> **Exercise**
Reproduce the closing run of lines below verbatim, from the line that contains "1494x812 pixels." up to and including the final line.

• • • • • • •

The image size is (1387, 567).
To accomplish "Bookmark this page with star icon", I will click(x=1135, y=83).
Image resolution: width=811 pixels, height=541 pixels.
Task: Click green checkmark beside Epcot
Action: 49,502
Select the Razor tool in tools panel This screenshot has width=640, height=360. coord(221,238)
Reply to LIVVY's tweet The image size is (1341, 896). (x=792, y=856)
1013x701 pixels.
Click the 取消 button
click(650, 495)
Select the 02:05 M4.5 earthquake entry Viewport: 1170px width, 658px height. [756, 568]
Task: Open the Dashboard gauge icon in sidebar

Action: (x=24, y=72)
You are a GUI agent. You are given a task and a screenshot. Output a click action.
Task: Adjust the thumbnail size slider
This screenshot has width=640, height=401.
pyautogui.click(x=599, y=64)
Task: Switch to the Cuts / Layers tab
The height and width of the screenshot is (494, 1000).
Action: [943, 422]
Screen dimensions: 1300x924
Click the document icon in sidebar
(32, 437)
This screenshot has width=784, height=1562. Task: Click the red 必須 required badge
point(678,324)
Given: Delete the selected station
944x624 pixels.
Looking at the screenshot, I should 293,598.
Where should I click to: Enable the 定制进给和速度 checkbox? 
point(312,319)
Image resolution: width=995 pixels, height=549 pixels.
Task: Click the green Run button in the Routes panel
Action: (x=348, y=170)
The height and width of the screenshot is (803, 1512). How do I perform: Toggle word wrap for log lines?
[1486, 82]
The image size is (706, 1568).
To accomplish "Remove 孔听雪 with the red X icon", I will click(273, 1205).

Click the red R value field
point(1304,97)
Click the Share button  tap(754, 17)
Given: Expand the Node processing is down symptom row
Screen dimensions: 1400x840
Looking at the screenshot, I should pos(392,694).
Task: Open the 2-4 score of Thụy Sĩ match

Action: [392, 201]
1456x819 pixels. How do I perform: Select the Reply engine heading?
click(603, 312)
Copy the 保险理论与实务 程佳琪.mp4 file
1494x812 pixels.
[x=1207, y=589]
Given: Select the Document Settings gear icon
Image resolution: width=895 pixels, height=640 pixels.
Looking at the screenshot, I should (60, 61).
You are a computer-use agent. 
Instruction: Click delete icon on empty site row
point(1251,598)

• • • • • • •

> **Result of this exercise**
1494x812 pixels.
[x=1207, y=589]
Given: Select the Document Settings gear icon
Image resolution: width=895 pixels, height=640 pixels.
Looking at the screenshot, I should (60, 61).
You are a computer-use agent. 
Instruction: Click delete icon on empty site row
point(1251,598)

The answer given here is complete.